FA disassembly is linked to autophagy in two ways: a nonselective autophagy triggered by extreme stress condition, such as starvation or hypoxia (Figure 10, 4), and a selective autophagy for housekeeping and quality control that includes ubiquitin-tagged substrate association of them with an autophagic cargo receptor (ACR) attached to LC3II. This autophagy provokes the disassemby of FA Under starvation, β1 integrin is degraded in autophagosomes in cervix adenocarcinoma epithelial HeLa cells. This autophagy is inhibited by high mTOR activity at the leading edge during migration, which promotes increased motility , whereas the activation of selective autophagy promotes FA disassembly in metastatic mammary epithelial cells (4T1) . Thus, the inhibition of autophagosome reduces cancer cell’s malignancy, indicating that selective authophagy is also a cell migration regulator (Figure 10).

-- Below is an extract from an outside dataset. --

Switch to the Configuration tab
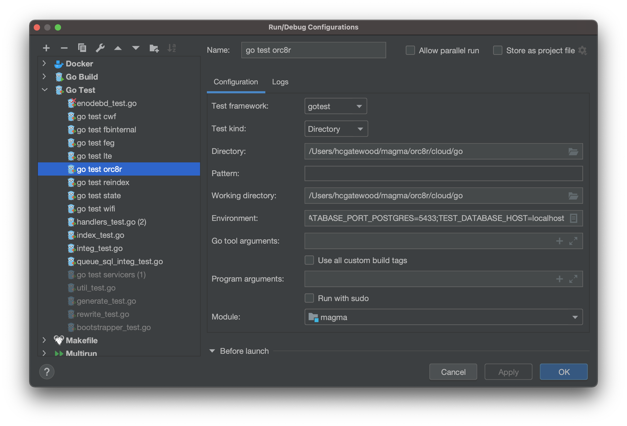236,82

Besides migration, autophagy is linked to anoikis, a type of cell death due to detachment from the substrate. Loss of integrin-mediated adhesion initiates autophagy, which delays anoikis and downregulates apoptotic signals. This process affords cells time to reattach; however, in cancer cells, high autophagic activity after detachment provides resistance and promotes malignancy, allowing the cell to support stress condition, increase motility, and resist anoikis [203, 204].
Although there are several illnesses produced by the lack of HDes protein expression, little is known about HDes degradation.
8. Concluding remarks
Lysosomal degradation mechanisms are crucial for the formation, differentiation, and degradation of epithelial cell junctions. Epithelial cells use selective autophagy to degrade claudin-2, in response to the stimulation with the epidermal growth factor. Ouabain, at a concentration close to the hormonal, does not induce autophagy of tight junction proteins and, at high concentrations though, induces lysosomal degradation that can involve autophagy. The precise sequence of events and outcome of each lysosomal degradation mechanism is context dependent; nevertheless, it is clear that the degradation through macroautophagy of large plaque of complete communicating junctions and desmosomes, as well as of desmosomal halves, takes place either in natural tissues or in cultured cells. It is also clear that the desmosomal transition from weak to strong adhesion stages requires lysosomal activity, that β-catenin undergoes selective autophagy in some conditions and that E-cadherin degradation is performed in lysosomes through an endocytic route.